Homoparentality: A Revolution Through Love

By Régis Samba-Kounzi

“A people without knowledge of their past history, origin and culture is like a tree without roots.”  Marcus Garvey

Photo credits: Regis Samba-Kounzi

Despite abolition, African and Western societies remain marked by the transatlantic slave trade and colonization. When analyzing the experience of black men and women under slavery and colonization to uncover the particular forms of violence they faced, it can be noted that enslaved people were historically the figure of anti-parenthood; the anti-parent par excellence. Today, officially refusing to recognize same-sex parenthood is part of this legacy of dehumanization, provided we do not adopt a restrictive definition of the phenomenon. Similarly, one of the oldest legacies of the so-called “African traditions” on the continent is also materialized under the seal of silence, invisibilization and erasure, notions that sometimes lead to favoring and masking social realities and inequalities. It is from this angle on the history of slavery and colonization that I want to associate and make analogies with our contemporary family experiences as minorities.

The violence of social relations of domination on the basis of race, color, class, gender, disability, sexual orientation or religion experienced by minority groups is universal, regardless of geographic location. One of the functions of the exercise of power is to force individuals to follow norms. One of its drifts is the application of dehumanizing injunctions and rules under the guise of public good. This explains how states or heteropatriarchal societies enforce, on sexual and gender minorities, the prohibition to exist, and a fortiori, to build their own family, using any and all means to stigmatize us, pathologize us, discriminate against us, and instill in us shame about ourselves through the internalization of a pseudo-indignity and inferiority. We, sub-Saharan Africans, did not wait for slavery and European colonization to experience violence. And although customary slavery is not comparable to colonial slavery – massive, systemic and racialised – it remains an act of dehumanization.

I understood through my own childhood what it was like to experience domination as could be exercised by adults, especially when you are different from the norm they have chosen for you. So, I had to show resilience early on, learn to transgress when possible, and in turn build my own homoparental family; with the desire to do things differently, and the need to fight publicly, to give others in similar situations a sense of dignity, and to bear witness to the importance of family and childhood in one’s journey. Family roots are extremely important and I am reminded of how privileged I am, even though there is still a long way to go.

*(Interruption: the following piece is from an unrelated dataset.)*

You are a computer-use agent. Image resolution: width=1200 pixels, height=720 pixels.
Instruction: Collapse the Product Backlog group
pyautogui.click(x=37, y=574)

Looking back, as far as I can remember (at least the 1980s), whether in France, Zaire or Congo-Brazzaville, there have always been people in my environment whom I could associate with sexual minorities. Not all of them identified in this way, but some dared to take the leap. And the majority of these people are now parents. What I mean is that homoparenting, in Europe as in Africa, is not new. What is new is visibility; it is the fact that it has become a political issue and visible as such in the public arena, especially in the global north, in South Africa and in South America.

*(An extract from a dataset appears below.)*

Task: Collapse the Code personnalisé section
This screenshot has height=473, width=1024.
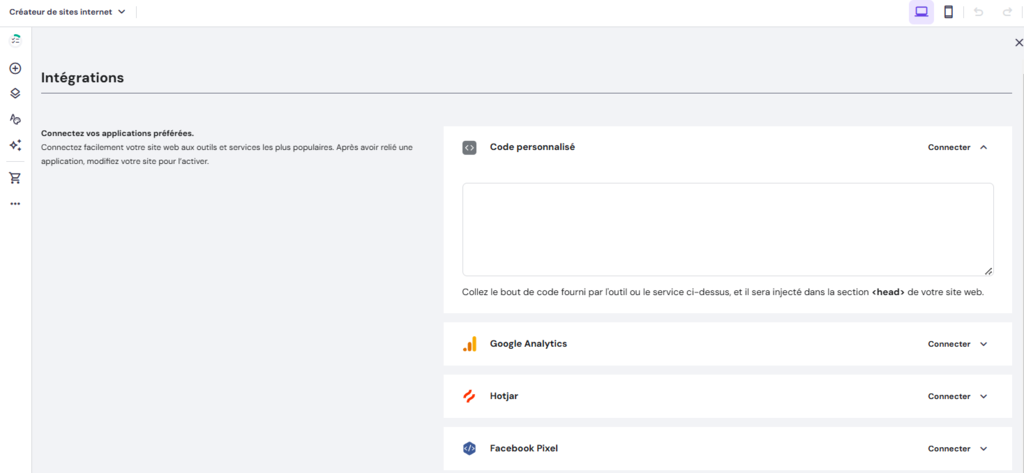Action: pos(984,147)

Photo credits: Regis Samba-Kounzi

I became a homoparent in the late 80s, when I was 19. My daughter, Lolita, was born of a classic sexual relationship with a heterosexual woman. There was no “plan” of parenthood. It was, as they say, an “accident”. But it was my shame at being homosexual that pushed me to have this adventure. I wanted to prove to those around me that I was heterosexual. I fell into the trap of denial. I also became brutally aware of the dangers I had exposed myself to, driven only by family and social pressure and the human need for acceptance. And the first questions were whether, in addition to a future birth, I could have contracted or transmitted HIV.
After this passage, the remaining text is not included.